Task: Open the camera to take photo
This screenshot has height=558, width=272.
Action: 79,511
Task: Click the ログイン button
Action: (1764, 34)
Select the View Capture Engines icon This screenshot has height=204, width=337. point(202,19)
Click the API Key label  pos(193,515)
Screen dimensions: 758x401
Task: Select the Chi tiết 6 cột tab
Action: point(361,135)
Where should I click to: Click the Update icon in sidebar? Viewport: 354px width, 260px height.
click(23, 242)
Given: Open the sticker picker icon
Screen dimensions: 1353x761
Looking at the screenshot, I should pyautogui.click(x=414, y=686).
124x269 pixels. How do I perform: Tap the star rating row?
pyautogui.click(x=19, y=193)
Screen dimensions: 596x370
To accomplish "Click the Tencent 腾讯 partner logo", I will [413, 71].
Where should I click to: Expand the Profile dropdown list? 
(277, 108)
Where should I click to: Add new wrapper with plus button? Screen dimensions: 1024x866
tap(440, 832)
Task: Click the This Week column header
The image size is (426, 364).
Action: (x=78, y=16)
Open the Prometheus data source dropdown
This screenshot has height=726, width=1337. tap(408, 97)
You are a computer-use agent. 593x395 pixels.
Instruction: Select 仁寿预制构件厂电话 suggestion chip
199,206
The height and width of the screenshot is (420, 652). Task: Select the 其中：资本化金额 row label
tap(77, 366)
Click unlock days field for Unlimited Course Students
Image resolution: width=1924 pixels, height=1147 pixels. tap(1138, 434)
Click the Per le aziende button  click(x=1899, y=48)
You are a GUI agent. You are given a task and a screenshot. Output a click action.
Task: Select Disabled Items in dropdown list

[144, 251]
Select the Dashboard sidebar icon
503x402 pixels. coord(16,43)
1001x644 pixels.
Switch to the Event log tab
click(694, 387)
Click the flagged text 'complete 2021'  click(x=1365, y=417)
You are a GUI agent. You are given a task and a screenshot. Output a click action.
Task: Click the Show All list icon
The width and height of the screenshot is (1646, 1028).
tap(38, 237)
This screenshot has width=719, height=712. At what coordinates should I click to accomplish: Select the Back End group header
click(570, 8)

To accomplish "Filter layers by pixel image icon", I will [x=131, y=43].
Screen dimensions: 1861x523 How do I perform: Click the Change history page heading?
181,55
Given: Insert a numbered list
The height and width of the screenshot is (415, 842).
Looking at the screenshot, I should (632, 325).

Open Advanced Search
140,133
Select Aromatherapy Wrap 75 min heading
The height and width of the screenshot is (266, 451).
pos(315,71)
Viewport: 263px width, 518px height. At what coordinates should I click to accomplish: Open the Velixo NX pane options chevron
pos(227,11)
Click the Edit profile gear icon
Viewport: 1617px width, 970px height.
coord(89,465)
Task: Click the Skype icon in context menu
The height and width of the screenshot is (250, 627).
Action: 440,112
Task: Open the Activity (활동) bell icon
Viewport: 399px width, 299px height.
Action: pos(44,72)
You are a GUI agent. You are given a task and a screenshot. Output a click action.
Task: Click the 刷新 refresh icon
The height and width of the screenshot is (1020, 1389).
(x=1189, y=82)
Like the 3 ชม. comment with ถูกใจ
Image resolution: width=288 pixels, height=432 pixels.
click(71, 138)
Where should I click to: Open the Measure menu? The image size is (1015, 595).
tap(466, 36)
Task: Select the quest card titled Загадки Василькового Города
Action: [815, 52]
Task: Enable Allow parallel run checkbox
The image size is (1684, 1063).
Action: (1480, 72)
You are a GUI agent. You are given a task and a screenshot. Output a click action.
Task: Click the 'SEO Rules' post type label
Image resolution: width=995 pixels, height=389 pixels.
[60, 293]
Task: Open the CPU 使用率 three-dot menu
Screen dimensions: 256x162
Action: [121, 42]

> _Task description_
Please copy out every one of the lines above word for word, with nothing changed.

> _Solution to the exercise_
Task: Open the camera to take photo
This screenshot has height=558, width=272.
Action: 79,511
Task: Click the ログイン button
Action: (1764, 34)
Select the View Capture Engines icon This screenshot has height=204, width=337. point(202,19)
Click the API Key label  pos(193,515)
Screen dimensions: 758x401
Task: Select the Chi tiết 6 cột tab
Action: point(361,135)
Where should I click to: Click the Update icon in sidebar? Viewport: 354px width, 260px height.
click(23, 242)
Given: Open the sticker picker icon
Screen dimensions: 1353x761
Looking at the screenshot, I should pyautogui.click(x=414, y=686).
124x269 pixels. How do I perform: Tap the star rating row?
pyautogui.click(x=19, y=193)
Screen dimensions: 596x370
To accomplish "Click the Tencent 腾讯 partner logo", I will [413, 71].
Where should I click to: Expand the Profile dropdown list? 
(277, 108)
Where should I click to: Add new wrapper with plus button? Screen dimensions: 1024x866
tap(440, 832)
Task: Click the This Week column header
The image size is (426, 364).
Action: (x=78, y=16)
Open the Prometheus data source dropdown
This screenshot has height=726, width=1337. tap(408, 97)
You are a computer-use agent. 593x395 pixels.
Instruction: Select 仁寿预制构件厂电话 suggestion chip
199,206
The height and width of the screenshot is (420, 652). Task: Select the 其中：资本化金额 row label
tap(77, 366)
Click unlock days field for Unlimited Course Students
Image resolution: width=1924 pixels, height=1147 pixels. tap(1138, 434)
Click the Per le aziende button  click(x=1899, y=48)
You are a GUI agent. You are given a task and a screenshot. Output a click action.
Task: Select Disabled Items in dropdown list

[144, 251]
Select the Dashboard sidebar icon
503x402 pixels. coord(16,43)
1001x644 pixels.
Switch to the Event log tab
click(694, 387)
Click the flagged text 'complete 2021'  click(x=1365, y=417)
You are a GUI agent. You are given a task and a screenshot. Output a click action.
Task: Click the Show All list icon
The width and height of the screenshot is (1646, 1028).
tap(38, 237)
This screenshot has width=719, height=712. At what coordinates should I click to accomplish: Select the Back End group header
click(570, 8)

To accomplish "Filter layers by pixel image icon", I will [x=131, y=43].
Screen dimensions: 1861x523 How do I perform: Click the Change history page heading?
181,55
Given: Insert a numbered list
The height and width of the screenshot is (415, 842).
Looking at the screenshot, I should (632, 325).

Open Advanced Search
140,133
Select Aromatherapy Wrap 75 min heading
The height and width of the screenshot is (266, 451).
pos(315,71)
Viewport: 263px width, 518px height. At what coordinates should I click to accomplish: Open the Velixo NX pane options chevron
pos(227,11)
Click the Edit profile gear icon
Viewport: 1617px width, 970px height.
coord(89,465)
Task: Click the Skype icon in context menu
The height and width of the screenshot is (250, 627).
Action: 440,112
Task: Open the Activity (활동) bell icon
Viewport: 399px width, 299px height.
Action: pos(44,72)
You are a GUI agent. You are given a task and a screenshot. Output a click action.
Task: Click the 刷新 refresh icon
The height and width of the screenshot is (1020, 1389).
(x=1189, y=82)
Like the 3 ชม. comment with ถูกใจ
Image resolution: width=288 pixels, height=432 pixels.
click(71, 138)
Where should I click to: Open the Measure menu? The image size is (1015, 595).
tap(466, 36)
Task: Select the quest card titled Загадки Василькового Города
Action: [815, 52]
Task: Enable Allow parallel run checkbox
The image size is (1684, 1063).
Action: (1480, 72)
You are a GUI agent. You are given a task and a screenshot. Output a click action.
Task: Click the 'SEO Rules' post type label
Image resolution: width=995 pixels, height=389 pixels.
[60, 293]
Task: Open the CPU 使用率 three-dot menu
Screen dimensions: 256x162
Action: [121, 42]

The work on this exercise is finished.